Some of these early boyhood friendships extended not only through boyhood but also through high school, Demolay, college and college fraternities (although I must admit that I was a very poor fraternity man because I was always somewhat of a loner and resented the curiosity and undue interest that other members had in my activities, which I felt were none of their business).  A few of these friendships have extended to the present time.

Through the years since we all graduated from high school in about 1924, I have continued to correspond with Bob Laing(no relation but exactly two weeks to the day older that I,, who became City Manager of Alliance until his retirement), also three or four other close friends in Alliance, perhaps the principal ones being Cliff Gregory, Frank Mounts, Alton Mote who remained in Alliance; Paul Thompson who roomed with me for part of a semester at the University of Nebraska until he received his appointment to West Point where he made an excellent record and subsequently became a Brigadier General at the time of World War II, was severely injured at Omaha Beachhead on the D-Day invasion, after which he became the European representative for Readers Digest in Paris and later a Vice President of the Readers Digest Association at Pleasanton, New York; Parker Davis became a civil engineer laying out air bases for the Air Force.  I could go on and on about these early boyhood friendships which have continued to the present time.

Oh, I must mention Howard Cogswell who was my prize student.  I taught him how to play the trumpet, and he played his way through college and medical school with dance bands and wound up as perhaps the leading surgeon in Tucson, Arizona.  We were in and out of his home so often, which was between my home and school or town, that his nice family, particularly his vivacious mother, wielded a tremendous influence on my life and my outlook on life.

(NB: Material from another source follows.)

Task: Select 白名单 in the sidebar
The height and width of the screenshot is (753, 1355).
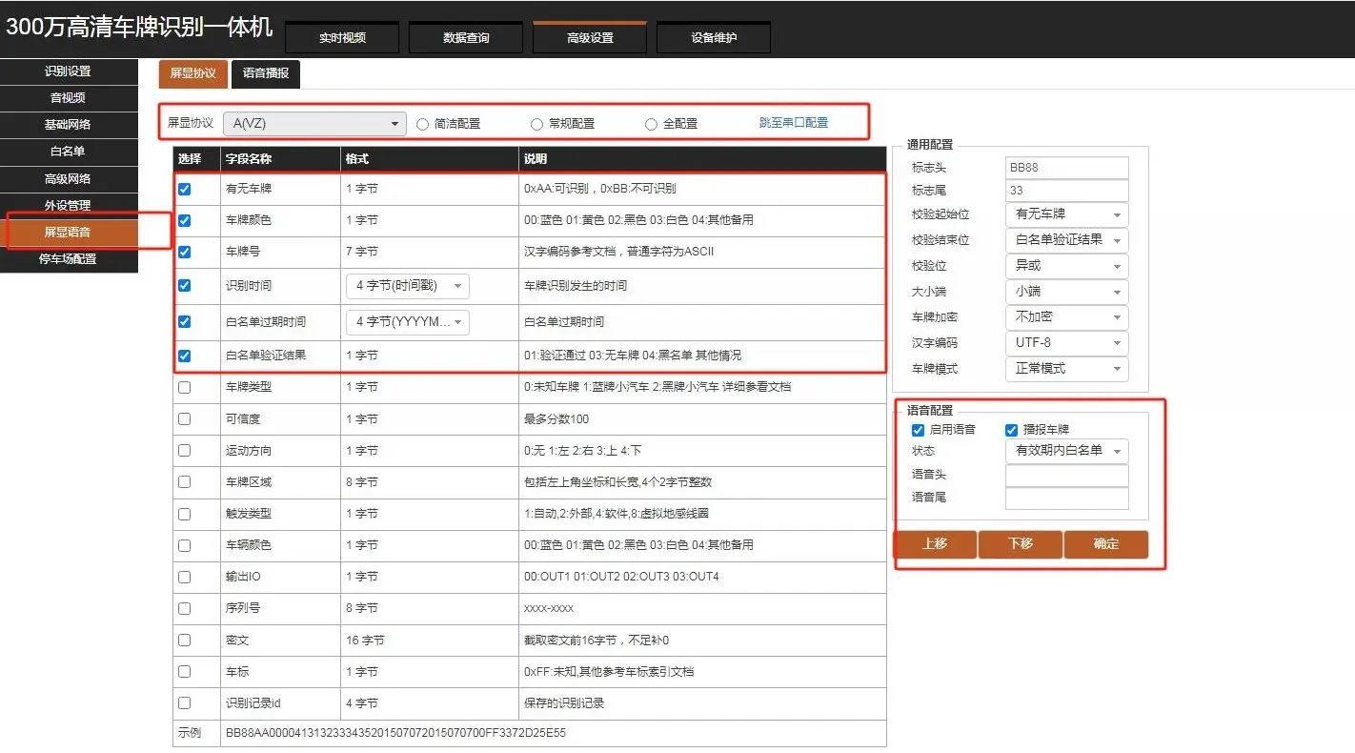Action: [68, 152]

By all means, I must not overlook Horace (Shorty) Fuller, who lived next door before we moved out to the edge of town.  Shorty was about four years or so older than I and it was he who argued with me and tried to convince me that mothers had babies, that they didn't just happen to arrive by stork or in a doctors handbag that he always carried with him on house calls. (Which were not unusual in those days.) My dadd did not think that Shorty would ever finish high school because he took up smoking cigarettes, and according to my dadd hardly anyone who smoked cigarettes, which were a rather new thing just beginning to become popular, ever finished high school.  Shorty fooled him and wound up working for the Los Angeles School Board until retirement.

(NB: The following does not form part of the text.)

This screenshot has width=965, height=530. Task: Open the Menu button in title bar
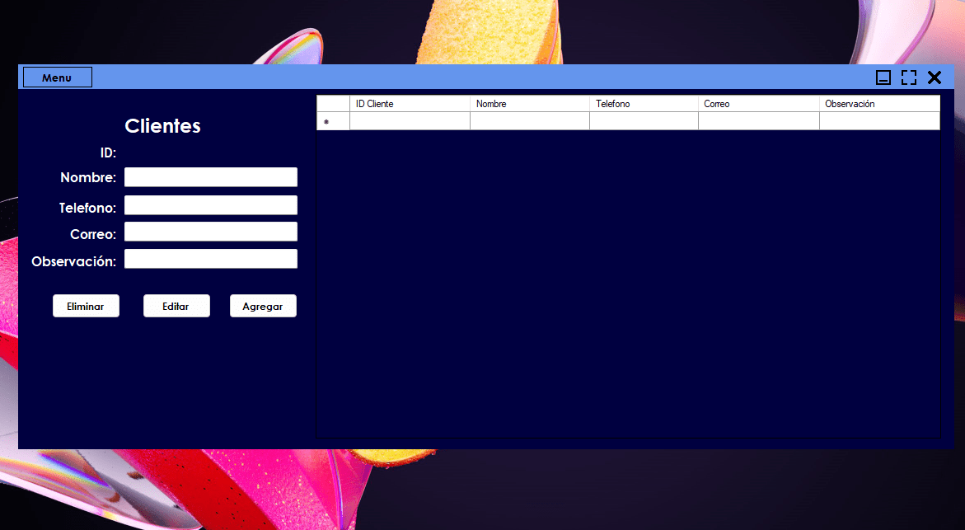click(57, 77)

Fifty years later Shorty and his wife Sue were wonderful to my mother, practically looking after her when she was in a convalescent home there in.  California far away from her own children.  Shorty and I never did lose touch through the years and my mother and I were sitting in his living room in Los Angeles watching TV when the first man stepped foot on the moon.

I would like to know what ever happened to such fellows as Jack Young, Monk Overman, Art Lunn and the others who moved away from Alliance.